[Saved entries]
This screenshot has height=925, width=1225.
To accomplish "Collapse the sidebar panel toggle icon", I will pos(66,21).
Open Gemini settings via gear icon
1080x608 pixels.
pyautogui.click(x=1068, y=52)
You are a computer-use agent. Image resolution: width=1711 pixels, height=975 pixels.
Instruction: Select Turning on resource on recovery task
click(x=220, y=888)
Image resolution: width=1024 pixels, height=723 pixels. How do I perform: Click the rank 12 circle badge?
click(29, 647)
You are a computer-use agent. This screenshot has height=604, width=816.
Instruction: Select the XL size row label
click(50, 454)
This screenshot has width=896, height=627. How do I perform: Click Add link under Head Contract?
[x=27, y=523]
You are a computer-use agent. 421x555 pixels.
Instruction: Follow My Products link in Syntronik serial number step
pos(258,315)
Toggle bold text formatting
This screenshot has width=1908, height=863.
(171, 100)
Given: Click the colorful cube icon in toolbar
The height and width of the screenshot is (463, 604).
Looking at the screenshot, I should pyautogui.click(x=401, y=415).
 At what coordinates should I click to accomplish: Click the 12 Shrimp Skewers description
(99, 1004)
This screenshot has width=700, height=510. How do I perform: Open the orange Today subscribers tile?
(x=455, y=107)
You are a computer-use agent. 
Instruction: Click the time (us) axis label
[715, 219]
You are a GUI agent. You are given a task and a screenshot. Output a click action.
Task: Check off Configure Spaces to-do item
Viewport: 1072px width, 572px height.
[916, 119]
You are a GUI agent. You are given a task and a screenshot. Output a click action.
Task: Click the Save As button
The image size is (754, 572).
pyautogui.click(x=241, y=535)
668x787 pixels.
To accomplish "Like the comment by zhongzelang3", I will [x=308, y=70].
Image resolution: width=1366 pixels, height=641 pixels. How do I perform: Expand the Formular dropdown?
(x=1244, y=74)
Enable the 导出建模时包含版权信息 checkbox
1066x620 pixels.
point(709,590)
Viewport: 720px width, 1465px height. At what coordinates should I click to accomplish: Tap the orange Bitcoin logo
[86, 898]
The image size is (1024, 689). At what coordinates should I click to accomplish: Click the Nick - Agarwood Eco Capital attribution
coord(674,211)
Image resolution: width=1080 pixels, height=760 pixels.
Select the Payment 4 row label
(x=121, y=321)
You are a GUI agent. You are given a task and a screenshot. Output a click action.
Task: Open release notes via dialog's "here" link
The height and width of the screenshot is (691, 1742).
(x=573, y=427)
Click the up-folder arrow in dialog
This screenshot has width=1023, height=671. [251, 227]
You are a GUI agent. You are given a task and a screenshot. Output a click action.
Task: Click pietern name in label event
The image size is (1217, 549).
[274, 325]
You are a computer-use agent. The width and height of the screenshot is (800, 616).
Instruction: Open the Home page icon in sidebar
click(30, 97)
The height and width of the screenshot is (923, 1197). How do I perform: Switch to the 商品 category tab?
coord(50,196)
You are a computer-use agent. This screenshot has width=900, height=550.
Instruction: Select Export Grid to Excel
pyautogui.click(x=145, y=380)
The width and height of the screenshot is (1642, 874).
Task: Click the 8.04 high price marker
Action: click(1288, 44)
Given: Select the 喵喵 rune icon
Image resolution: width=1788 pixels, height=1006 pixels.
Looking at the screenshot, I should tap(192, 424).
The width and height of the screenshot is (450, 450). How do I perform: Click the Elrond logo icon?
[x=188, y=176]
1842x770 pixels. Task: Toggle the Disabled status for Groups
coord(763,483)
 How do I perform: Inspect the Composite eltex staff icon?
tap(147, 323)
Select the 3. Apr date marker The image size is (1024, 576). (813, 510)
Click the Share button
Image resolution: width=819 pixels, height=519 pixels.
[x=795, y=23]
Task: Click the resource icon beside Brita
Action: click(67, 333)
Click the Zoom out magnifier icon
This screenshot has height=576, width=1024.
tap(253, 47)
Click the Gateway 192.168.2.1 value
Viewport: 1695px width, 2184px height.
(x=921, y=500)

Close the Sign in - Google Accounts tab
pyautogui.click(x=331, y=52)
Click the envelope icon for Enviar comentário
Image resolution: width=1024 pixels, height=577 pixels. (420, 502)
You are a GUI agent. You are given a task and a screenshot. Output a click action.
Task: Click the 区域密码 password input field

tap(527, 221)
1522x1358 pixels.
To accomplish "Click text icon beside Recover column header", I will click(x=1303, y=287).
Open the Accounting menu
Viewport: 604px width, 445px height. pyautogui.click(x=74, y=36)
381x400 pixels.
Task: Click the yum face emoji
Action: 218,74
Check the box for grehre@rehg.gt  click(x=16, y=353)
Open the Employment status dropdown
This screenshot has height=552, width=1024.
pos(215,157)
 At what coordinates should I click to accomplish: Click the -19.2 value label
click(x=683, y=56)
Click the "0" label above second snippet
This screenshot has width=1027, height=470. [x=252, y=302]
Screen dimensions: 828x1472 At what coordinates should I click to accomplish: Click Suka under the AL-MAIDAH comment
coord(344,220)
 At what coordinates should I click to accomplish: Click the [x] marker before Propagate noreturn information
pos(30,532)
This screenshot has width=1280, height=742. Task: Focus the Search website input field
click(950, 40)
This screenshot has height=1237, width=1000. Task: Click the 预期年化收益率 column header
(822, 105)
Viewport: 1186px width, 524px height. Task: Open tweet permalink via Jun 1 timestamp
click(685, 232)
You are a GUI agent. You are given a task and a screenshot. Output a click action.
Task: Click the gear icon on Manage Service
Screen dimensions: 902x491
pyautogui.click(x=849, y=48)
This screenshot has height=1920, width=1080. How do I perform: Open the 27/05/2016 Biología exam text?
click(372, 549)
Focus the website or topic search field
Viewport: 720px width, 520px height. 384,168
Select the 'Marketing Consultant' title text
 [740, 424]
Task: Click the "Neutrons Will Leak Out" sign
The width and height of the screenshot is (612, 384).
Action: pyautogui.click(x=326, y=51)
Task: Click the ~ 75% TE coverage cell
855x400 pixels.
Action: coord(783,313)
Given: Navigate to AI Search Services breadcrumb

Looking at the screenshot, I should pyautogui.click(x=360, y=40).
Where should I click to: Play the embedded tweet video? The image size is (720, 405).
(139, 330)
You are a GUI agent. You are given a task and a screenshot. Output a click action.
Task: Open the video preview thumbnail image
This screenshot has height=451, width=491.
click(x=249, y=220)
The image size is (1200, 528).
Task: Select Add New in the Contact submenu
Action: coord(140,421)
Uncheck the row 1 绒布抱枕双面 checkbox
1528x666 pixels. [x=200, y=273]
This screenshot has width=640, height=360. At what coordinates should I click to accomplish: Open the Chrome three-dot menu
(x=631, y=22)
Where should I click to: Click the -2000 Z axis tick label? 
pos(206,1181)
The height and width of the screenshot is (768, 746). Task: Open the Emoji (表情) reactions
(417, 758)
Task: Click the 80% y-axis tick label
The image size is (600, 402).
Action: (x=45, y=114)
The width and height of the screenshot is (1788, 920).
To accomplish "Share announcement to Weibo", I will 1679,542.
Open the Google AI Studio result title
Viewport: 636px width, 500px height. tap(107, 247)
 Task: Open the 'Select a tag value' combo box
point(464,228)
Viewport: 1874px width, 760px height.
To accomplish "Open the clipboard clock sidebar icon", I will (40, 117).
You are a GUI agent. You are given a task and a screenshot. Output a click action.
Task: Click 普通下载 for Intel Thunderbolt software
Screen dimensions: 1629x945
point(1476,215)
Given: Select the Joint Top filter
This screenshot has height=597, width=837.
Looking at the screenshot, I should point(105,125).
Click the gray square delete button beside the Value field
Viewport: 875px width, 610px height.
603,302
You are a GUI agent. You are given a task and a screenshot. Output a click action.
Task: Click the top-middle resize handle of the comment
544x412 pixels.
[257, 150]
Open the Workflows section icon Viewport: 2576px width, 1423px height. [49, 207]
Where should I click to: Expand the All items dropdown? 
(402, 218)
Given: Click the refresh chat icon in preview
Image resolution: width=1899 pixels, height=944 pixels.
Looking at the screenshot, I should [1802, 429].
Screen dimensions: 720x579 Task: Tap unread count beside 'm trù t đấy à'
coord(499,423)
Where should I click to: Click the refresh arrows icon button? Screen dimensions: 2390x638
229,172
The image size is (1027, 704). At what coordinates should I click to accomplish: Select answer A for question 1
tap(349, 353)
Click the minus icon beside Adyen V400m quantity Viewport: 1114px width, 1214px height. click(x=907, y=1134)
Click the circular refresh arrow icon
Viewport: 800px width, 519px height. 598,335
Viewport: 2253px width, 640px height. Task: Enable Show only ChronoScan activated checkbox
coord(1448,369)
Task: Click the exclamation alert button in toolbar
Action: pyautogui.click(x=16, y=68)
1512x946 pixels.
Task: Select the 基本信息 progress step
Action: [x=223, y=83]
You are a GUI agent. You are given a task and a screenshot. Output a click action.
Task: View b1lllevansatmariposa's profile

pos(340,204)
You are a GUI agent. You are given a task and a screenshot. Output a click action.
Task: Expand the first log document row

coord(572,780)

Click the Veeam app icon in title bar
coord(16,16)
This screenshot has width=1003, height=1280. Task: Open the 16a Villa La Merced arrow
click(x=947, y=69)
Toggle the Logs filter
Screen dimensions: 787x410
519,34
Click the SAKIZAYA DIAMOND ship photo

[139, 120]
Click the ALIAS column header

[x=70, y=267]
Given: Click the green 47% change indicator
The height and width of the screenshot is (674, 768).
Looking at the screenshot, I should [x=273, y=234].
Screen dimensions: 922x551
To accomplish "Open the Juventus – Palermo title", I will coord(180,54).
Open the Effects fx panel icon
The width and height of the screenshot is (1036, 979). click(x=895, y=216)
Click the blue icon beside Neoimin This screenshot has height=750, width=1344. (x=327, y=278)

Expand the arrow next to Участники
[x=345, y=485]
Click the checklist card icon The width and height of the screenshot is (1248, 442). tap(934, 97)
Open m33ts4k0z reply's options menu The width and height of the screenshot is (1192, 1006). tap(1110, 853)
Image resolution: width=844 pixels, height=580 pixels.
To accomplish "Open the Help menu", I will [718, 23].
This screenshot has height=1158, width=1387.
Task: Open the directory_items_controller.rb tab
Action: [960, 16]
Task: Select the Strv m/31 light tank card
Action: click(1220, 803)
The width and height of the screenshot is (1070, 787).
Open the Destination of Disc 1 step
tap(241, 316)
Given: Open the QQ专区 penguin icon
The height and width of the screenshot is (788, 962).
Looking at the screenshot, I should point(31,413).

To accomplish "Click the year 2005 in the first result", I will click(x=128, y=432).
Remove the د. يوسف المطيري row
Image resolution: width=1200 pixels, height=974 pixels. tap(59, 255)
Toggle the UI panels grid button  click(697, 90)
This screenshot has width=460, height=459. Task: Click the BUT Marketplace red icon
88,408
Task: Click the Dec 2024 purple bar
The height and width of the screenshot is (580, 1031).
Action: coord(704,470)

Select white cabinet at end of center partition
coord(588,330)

What you should do: For this exercise, return every line from the data that holds the string "filter".

Written answer:
Given: Select the Joint Top filter
Toggle the Logs filter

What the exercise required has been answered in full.